# TASK STATEMENT:
Turn the records, starting with the line that contains "The width and" and going on through the line that contains "Task: Click the Misc Info 100706C, 80m line", into a Markdown table with the columns Row and Line. Skip blank lines and leave the pictures out.
— START GIVEN INFORMATION —
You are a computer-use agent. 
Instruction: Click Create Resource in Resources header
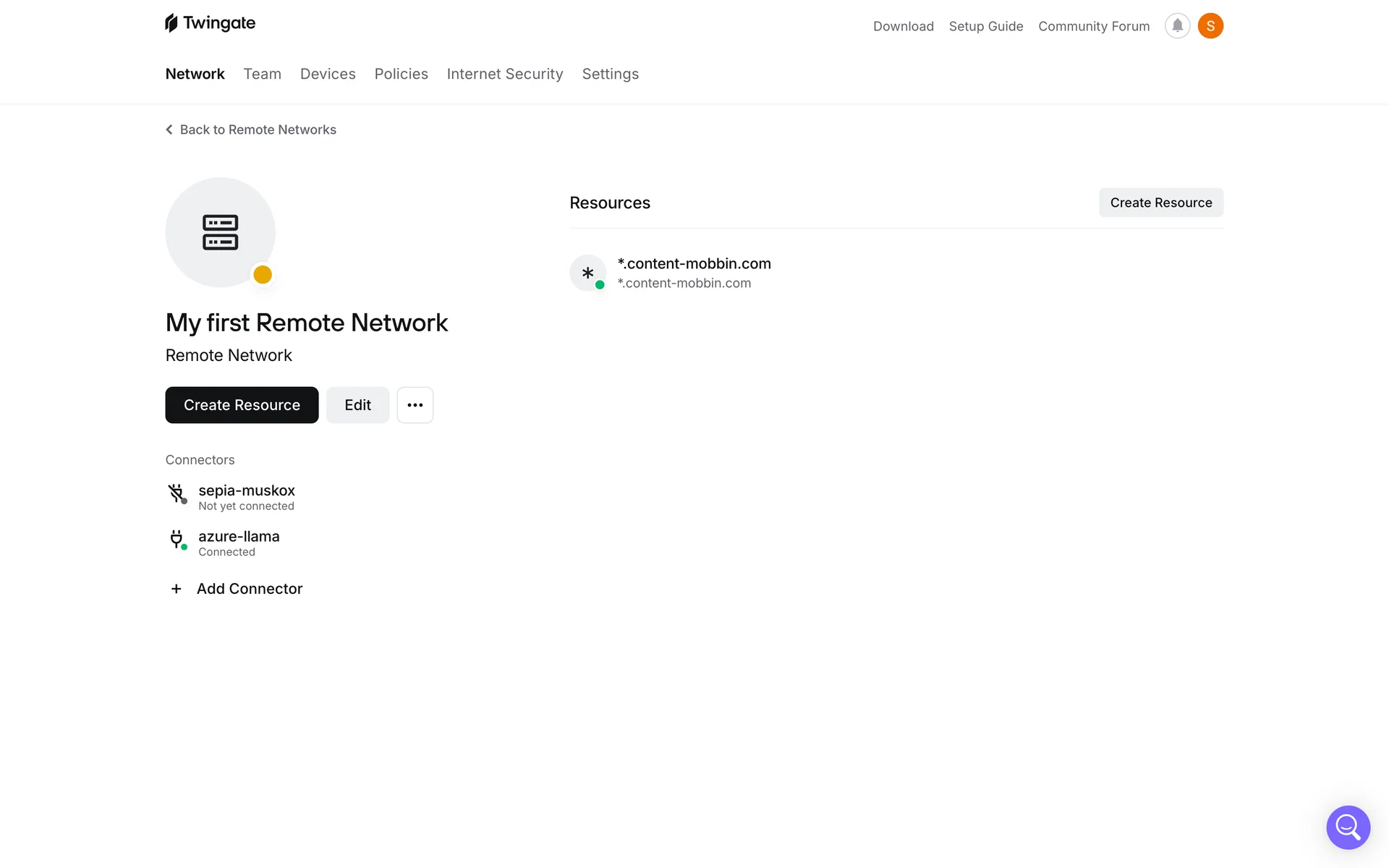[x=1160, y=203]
— END GIVEN INFORMATION —
— START GIVEN INFORMATION —
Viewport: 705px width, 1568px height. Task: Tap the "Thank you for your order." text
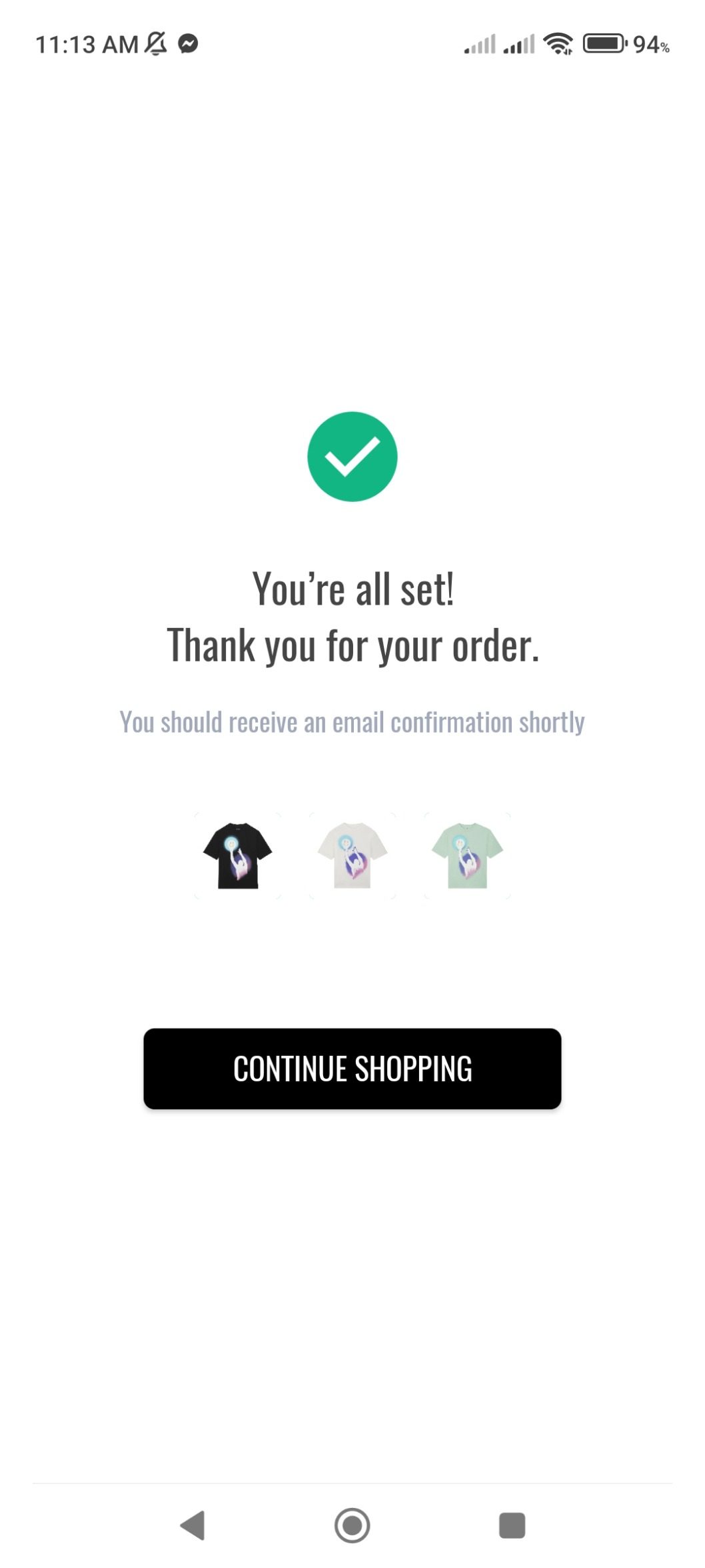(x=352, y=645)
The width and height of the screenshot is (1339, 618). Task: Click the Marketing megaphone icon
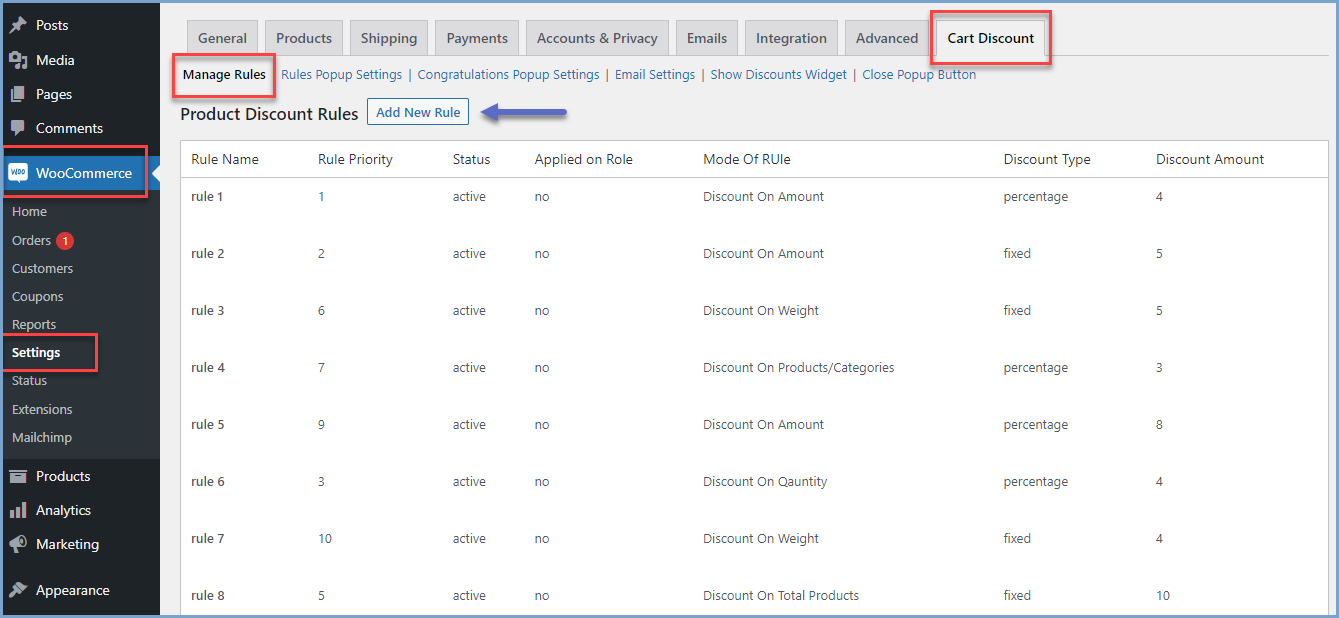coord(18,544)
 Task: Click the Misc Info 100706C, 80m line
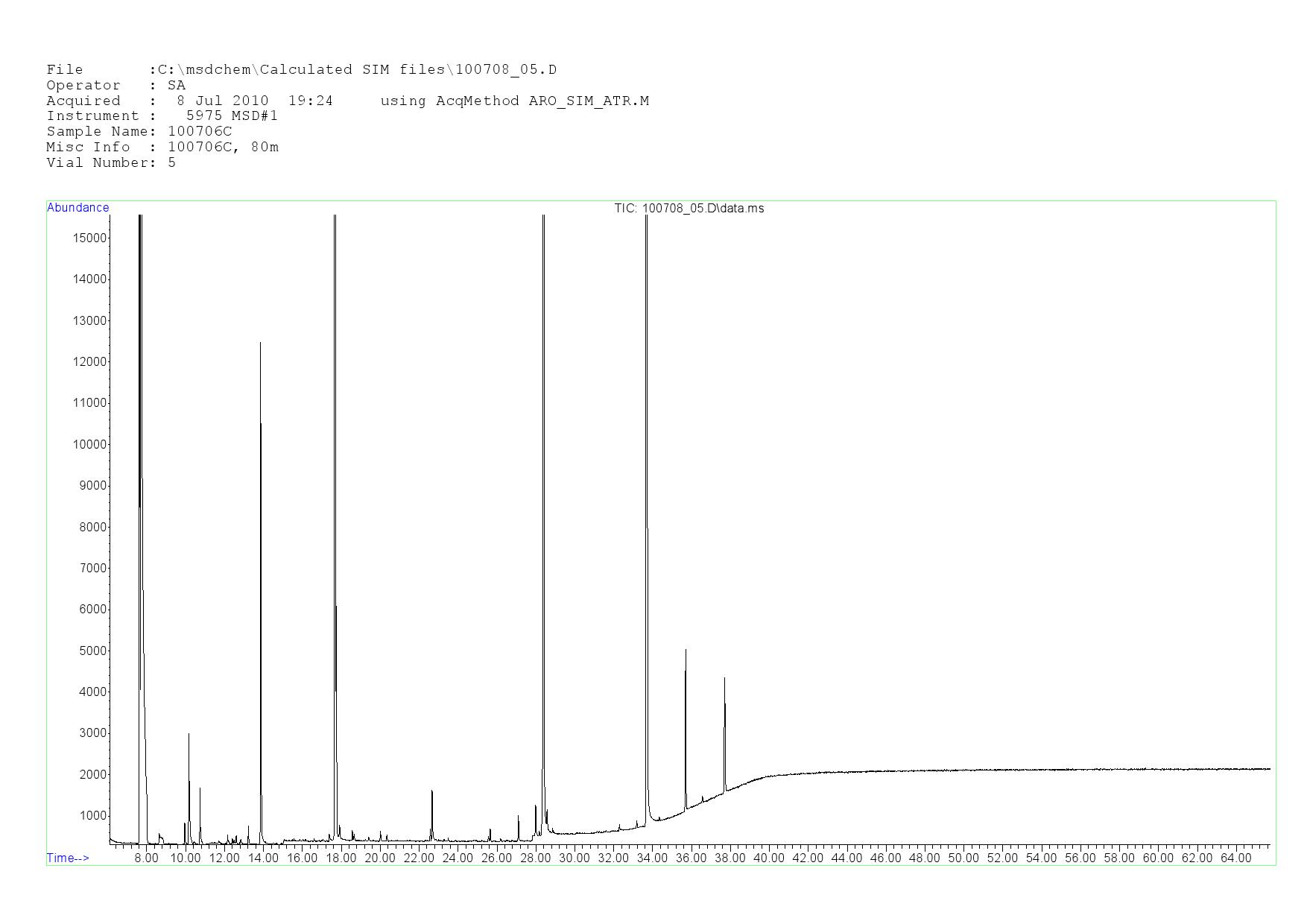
— END GIVEN INFORMATION —
# FULL SOLUTION:
| Row | Line |
|---|---|
| 1 | The width and height of the screenshot is (1339, 618). Task: Click the Marketing megaphone icon |
| 2 | coord(18,544) |
| 3 |  Task: Click the Misc Info 100706C, 80m line |